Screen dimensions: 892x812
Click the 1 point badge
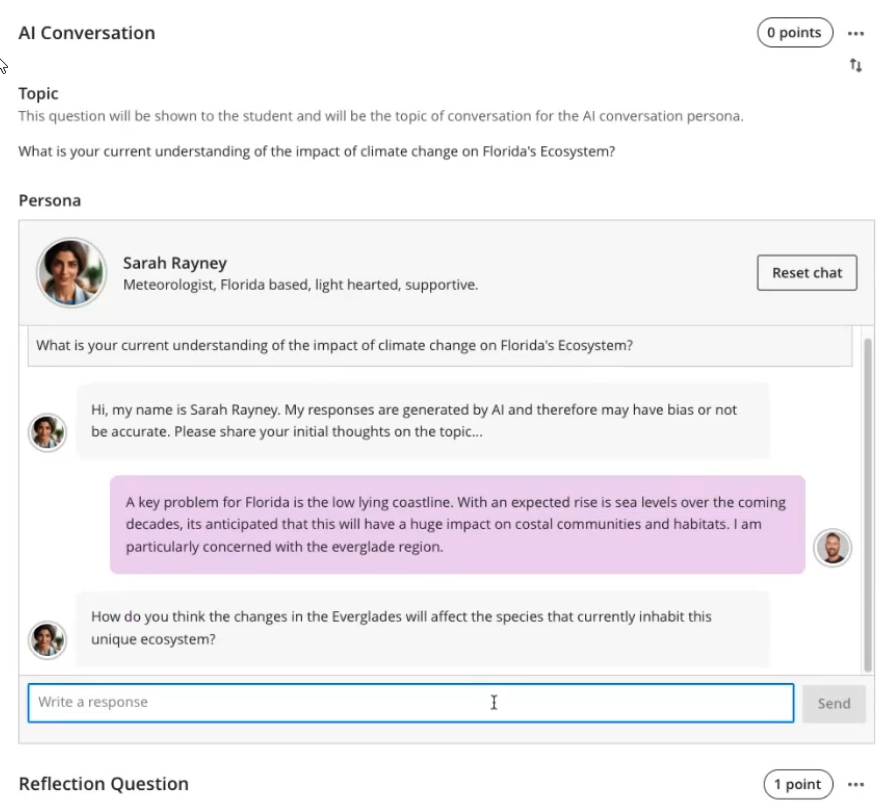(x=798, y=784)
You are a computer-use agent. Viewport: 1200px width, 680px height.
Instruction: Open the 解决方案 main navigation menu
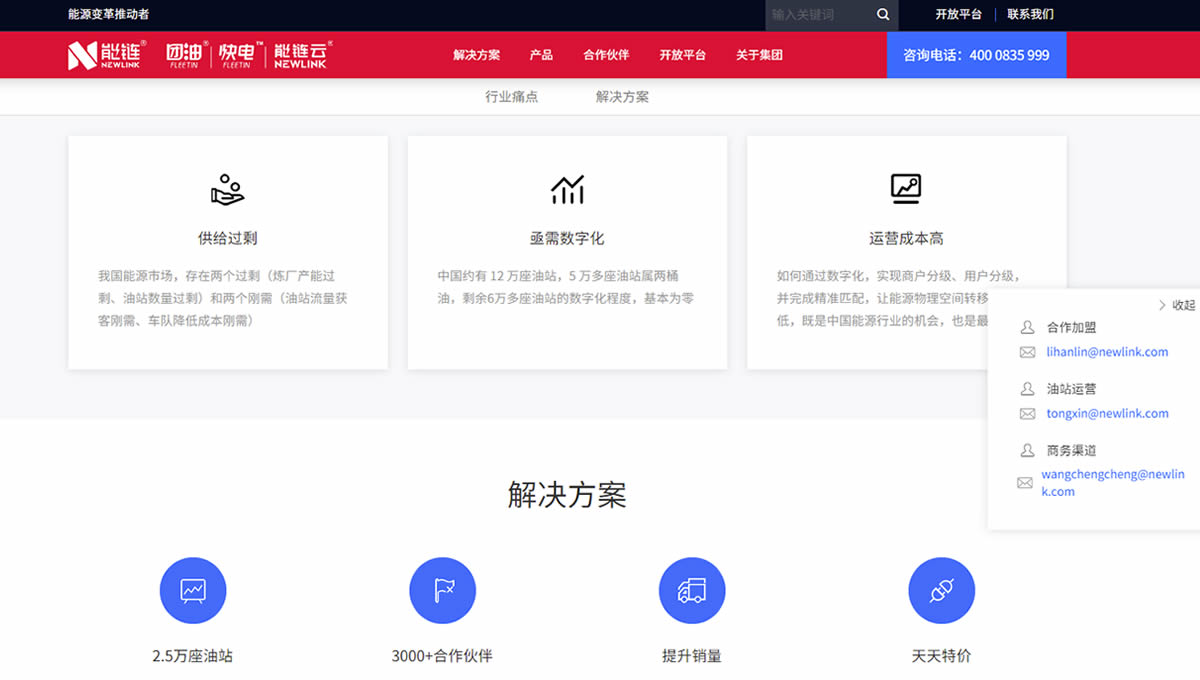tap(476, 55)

========

- _WHAT IS REQUIRED_
Reprint every record exactly and skip the pictures.

- _TASK RESULT_
Screen dimensions: 892x812
Click the 1 point badge
(x=798, y=784)
You are a computer-use agent. Viewport: 1200px width, 680px height.
Instruction: Open the 解决方案 main navigation menu
tap(476, 55)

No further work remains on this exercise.